Movimento sindical tenta parar o Brasil novamente depois de 21 anos

Mobilização dos Metalúrgicos do ABC em São Bernardo no ano passado. Foto: Adonis Guerra/Sindicato dos Metalúrgicos do ABC

 

Os movimentos sindicais vivem uma grande expectativa com a greve geral da próxima sexta-feira (28) contra a reforma na Previdência Social e as mudanças propostas para as leis trabalhistas feitas pelo governo Michel Temer. Isso não ocorre desde 1996 e os sindicalistas pretendem paralisar o País unindo as mais diversas categorias.

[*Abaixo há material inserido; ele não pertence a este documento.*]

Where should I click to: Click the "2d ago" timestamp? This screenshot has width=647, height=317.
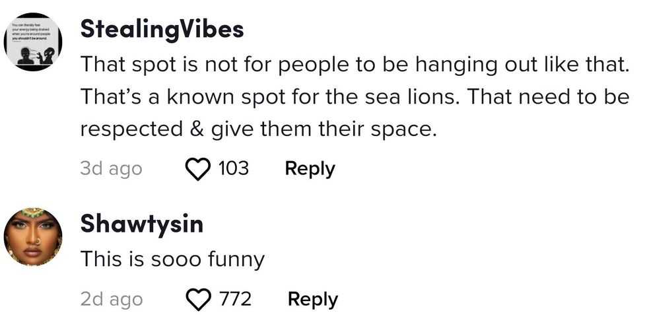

“Desde 1996, o Brasil não vive uma greve geral. Os sindicatos estão mobilizando suas bases, aprovando a participação das categorias em assembléias”, afirma o secretário-geral da Central Única dos Trabalhadores (CUT) em São Paulo, João Cayres. Ele explicou que a proposta de parar o Brasil em 15 de março passado não foi uma greve, como os sindicalistas pretendem fazer nesta semana.

Adesão

João Cayres explica que no mês passado a ideia era “fazer assembleia na porta das fábricas, mobilizar os trabalhadores, atrasar o trabalho, mas não paralisar de fato, o que acabou acontecendo em algumas categorias”. Em março, serviços essenciais, como transporte de massas, chegaram a paralisar suas atividades na parte da manhã em algumas cidades.

A professora de sociologia da Faculdade de Filosofia, Letras e Ciências Humanas da Universidade de São Paulo (USP) Paula Marcelino frisa que o sucesso da greve geral dependerá das categorias que aderirem. “Certas categorias têm capacidade de pressão mais expressiva, como os metalúrgicos, o setor de transporte, petroleiros. Os professores, praticamente nenhuma”, afirma.

Guerra de números

A maior greve geral realizada no Brasil ocorreu em 1989. Mesmo assim, não houve paralisação total dos setores produtivos. “Foi geral, mas não total”, disse o então presidente da CUT, Jair Meneguelli. Entre 14 e 15 de março daquele ano, 70% da população economicamente ativa do País teriam paralisado suas atividades, de acordo com levantamento das centrais sindicais.

Na ocasião houve uma guerra de números entre os comandos de greve e as entidades patronais. “Tivemos algumas greves gerais depois da redemocratização, mas acredito que essa foi a mais expressiva”, diz a professora Paula Marcelino. Levantamento da Folha de S. Paulo mostrou que no dia 14 de março de 1989 em 12 das 27 capitais brasileiras nada funcionou. Nas outras, a paralisação foi parcial.